Still later, several varieties of brick cisterns became popular. James (Mr. Jim) Garrish and Thad Gaskins are remembered for building brick cisterns around the village. Some were plastered with cement; others were simply painted (typically white, or to match the color of the house trim).  Many brick cisterns were round with flat, wooden tops. Others had domed tops. A few were built like cubes.

Flat-topped Brick & Cement Cistern (with Pitcher Pump):

Large Cistern that Supplied the Navy Base in WWII:

A Brick & Stucco Cistern on Howard Street:

Round Top Cistern with Hatch & Pitcher Pump:

Cubicle Cistern “Down Point”:

Still other cisterns were rectangular with vaulted tops. At least one, now long gone, was shaped like a squatty soda bottle.

- DATASET:
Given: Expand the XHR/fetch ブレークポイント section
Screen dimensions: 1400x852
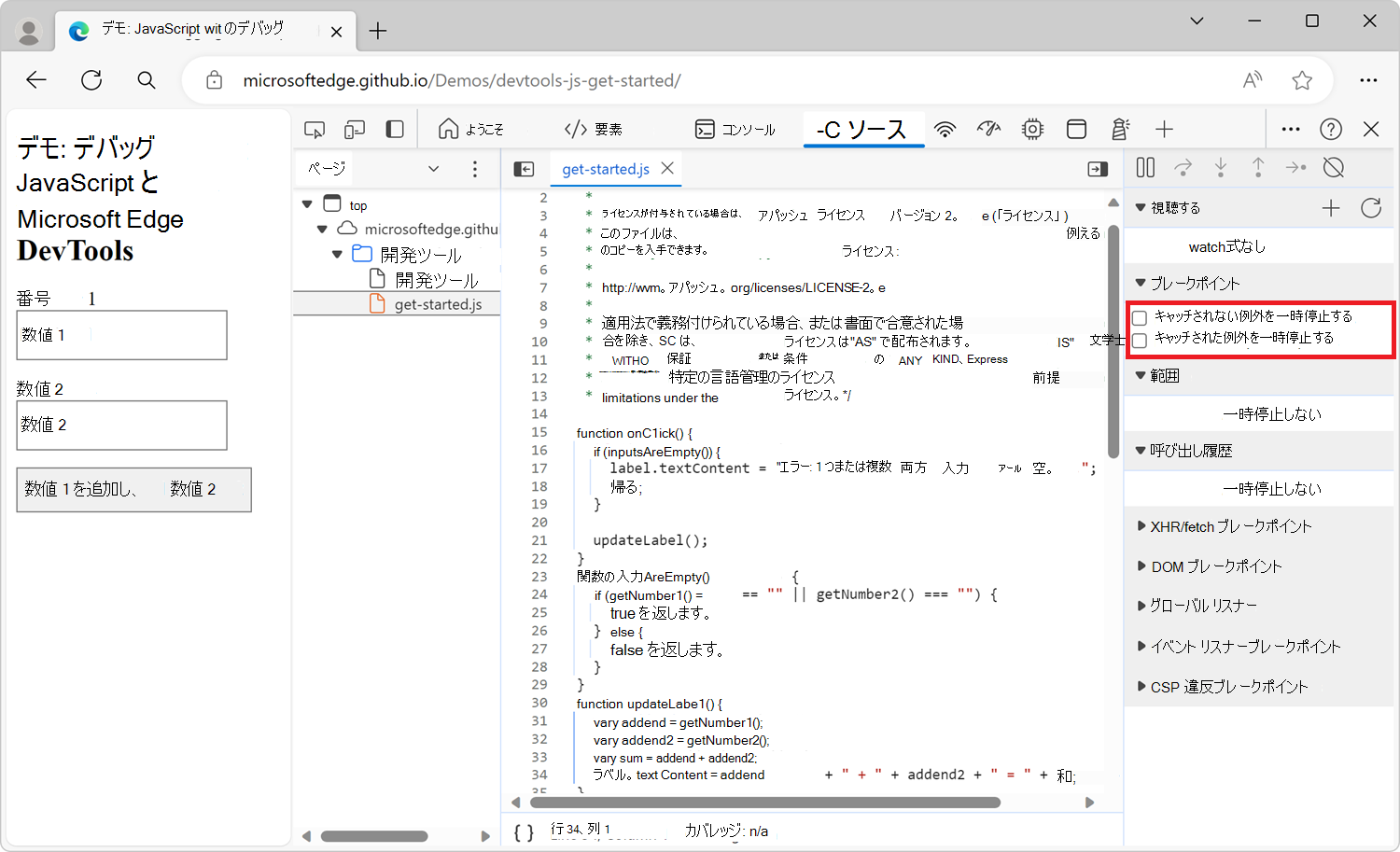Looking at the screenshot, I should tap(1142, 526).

--

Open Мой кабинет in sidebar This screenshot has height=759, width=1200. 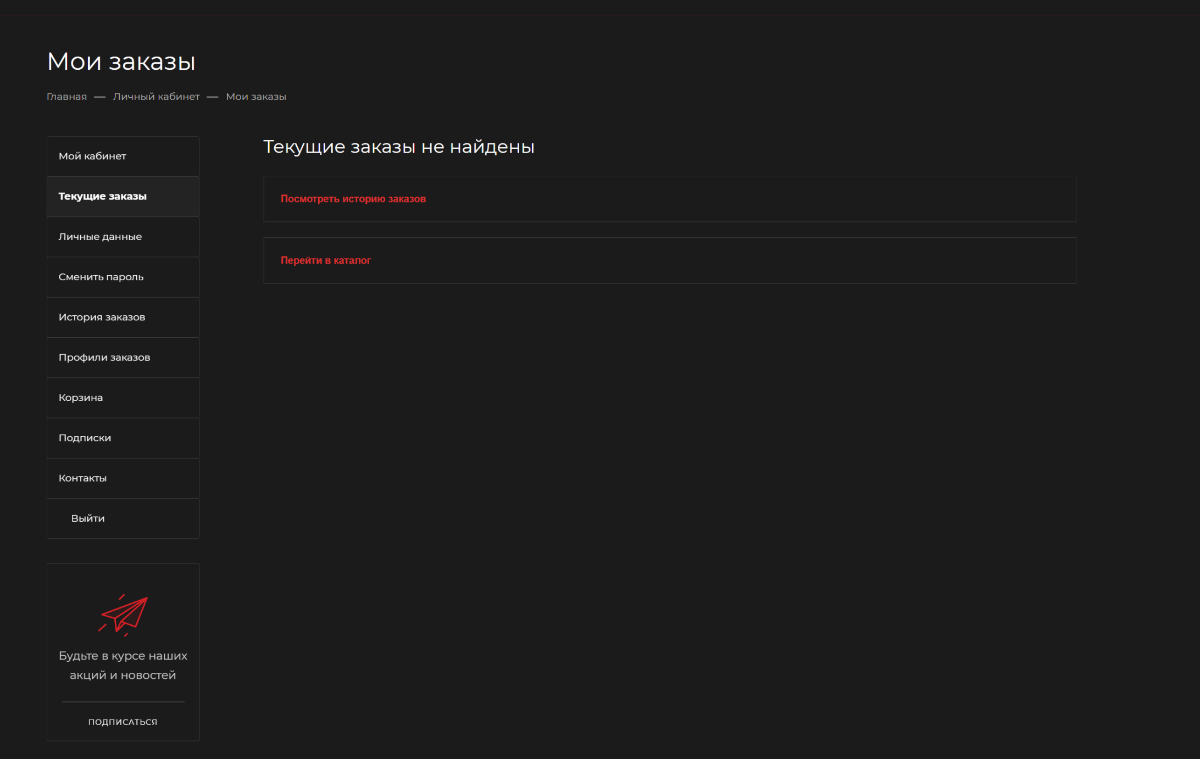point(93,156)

- EXERCISE REQUIREMENTS:
A) Using the passage on brick cisterns, decide whether each statement agrees with it. Answer yes or no for each and quote the words of the passage that settle it. (i) Some brick cisterns were plastered with cement. (ii) Every round brick cistern had a domed top. (iii) The cistern shaped like a squatty soda bottle still stands.
B) Pick up the passage on brick cisterns where it ends and carry it on.

- ANSWER SET:
A)
(i) Yes: "Some were plastered with cement"
(ii) No: "Many brick cisterns were round with flat, wooden tops."
(iii) No: "At least one, now long gone, was shaped like a squatty soda bottle."

B)
Domed and vaulted tops were constructed by first laying planking across the open top, then piling sand upon the planking, and molding it to the desired shape. After the bricks were laid on top of the sand, and had dried sufficiently, the planking and sand were removed from below by crawling through a man-sized hatch into the cistern. The hatch was later used to lower buckets into the water, and as access when the cistern needed to be cleaned (usually once a year, in the spring).

An Old Brick, Vaulted Top Cistern:

Brick, Vaulted Top Cistern on Howard Street:

Painted, Vaulted Top Cistern on Howard Street:

To prevent leaves, bugs, and other debris from entering the cisten most islanders covered the inlet hole with screen wire. But nothing could prevent mosquitoes from laying eggs in the drinking water. Tapping on the sides of a bucket of water would cause most of the larvae (“wigglers” to islanders) to settle to the bottom. Pouring water through cheese cloth was a more reliable method of eliminating the larvae (at least the majority of them).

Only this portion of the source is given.